── PROVIDED PASSAGE ──

Friday, October 30, 2009

Inka Trail Trek

Yes, I made it through the trek. I will be posting all the info and photos when I get back.

Sunday, October 25, 2009

Peru and Machu Picchu Day 3

This will be the last post for a few days. Sorry, there's no internet in the jungle...

Today I had to take it sort of easy so I opted not to try any tours or anything. I got up and had a quick breakfast then headed to the main square, Plaza del Armos. They were having a large festival which I wasn't certain if it was common for Sundays or something special was going on. They had a parade and a ceremonial raising of the flags and a lot of military show during the course of the morning until about noon. They entire plaza was packed solid with people. I walked around that a few times and watched some of the spectacle at times too. I also walked both up and down hill a bit and got to see some more of the city. Overall it is an attractive city though some of the third world nature does show the further away from the main square you get. I wandered for some time then opted to have a beer and lunch at Norton Rats Pub right on the square. I had a cheeseburger and a pint of Abbot Ale. Being there gave me a chance to look at a bit of the show from their balcony.

───

PROMPT A => In the Peru travel blog, what did the writer have for lunch at Norton Rats Pub?
PROMPT B => Reproduce word for word the stretch of the Peru travel blog from "Inka Trail Trek" through "in the jungle...".

── INFORMATION SUPPLIED ──

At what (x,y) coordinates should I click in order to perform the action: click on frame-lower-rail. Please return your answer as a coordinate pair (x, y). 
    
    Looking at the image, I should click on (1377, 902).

───
── INFORMATION SUPPLIED ──

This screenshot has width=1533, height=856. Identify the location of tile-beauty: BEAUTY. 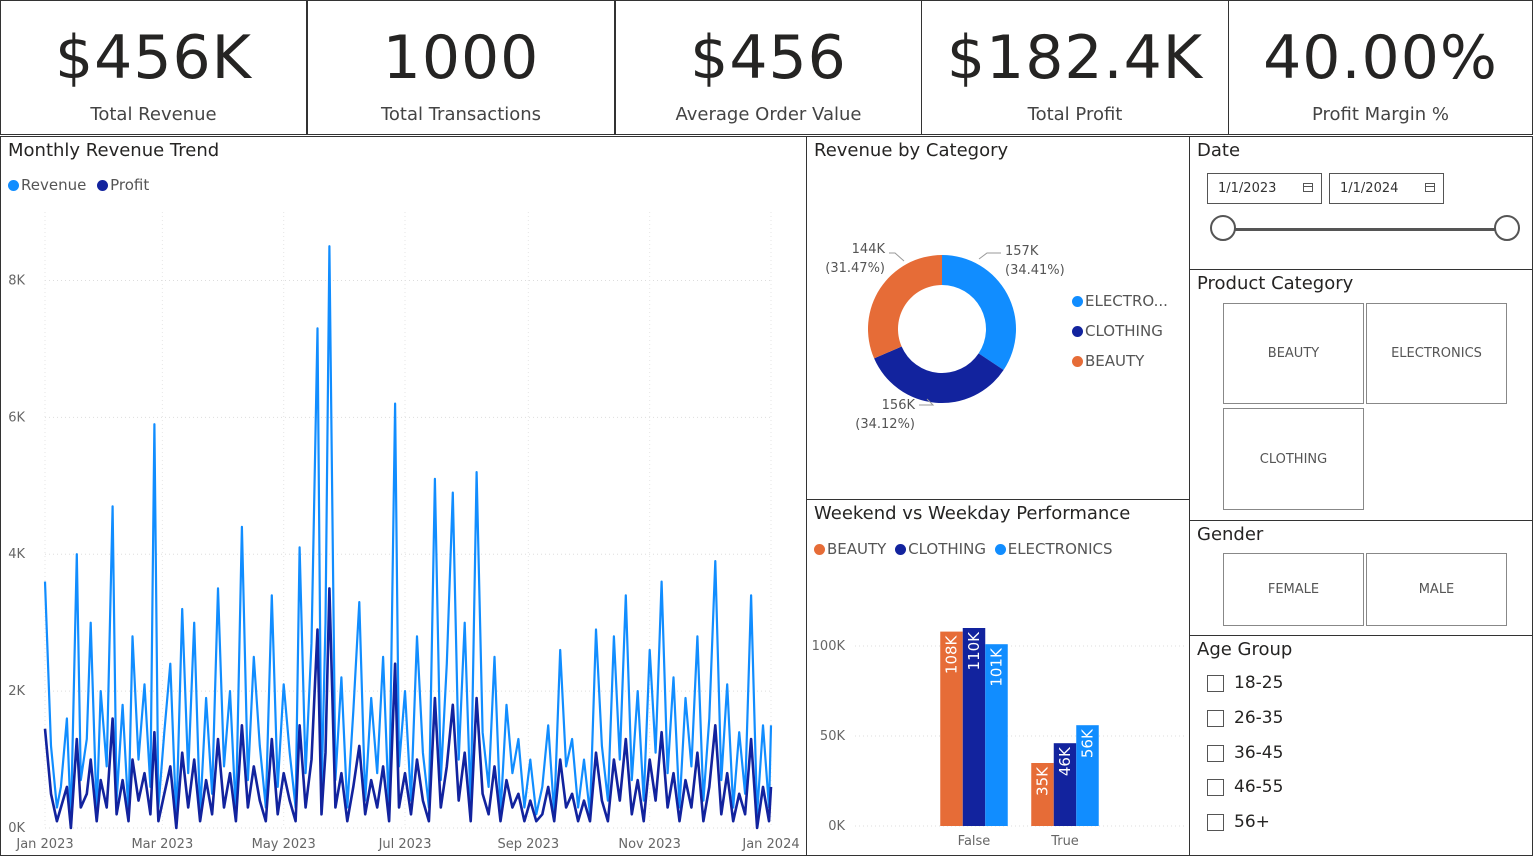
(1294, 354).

───

TASK SOLUTION A => A cheeseburger and a pint of Abbot Ale.

TASK SOLUTION B =>
Inka Trail Trek

Yes, I made it through the trek. I will be posting all the info and photos when I get back.

Sunday, October 25, 2009

Peru and Machu Picchu Day 3

This will be the last post for a few days. Sorry, there's no internet in the jungle...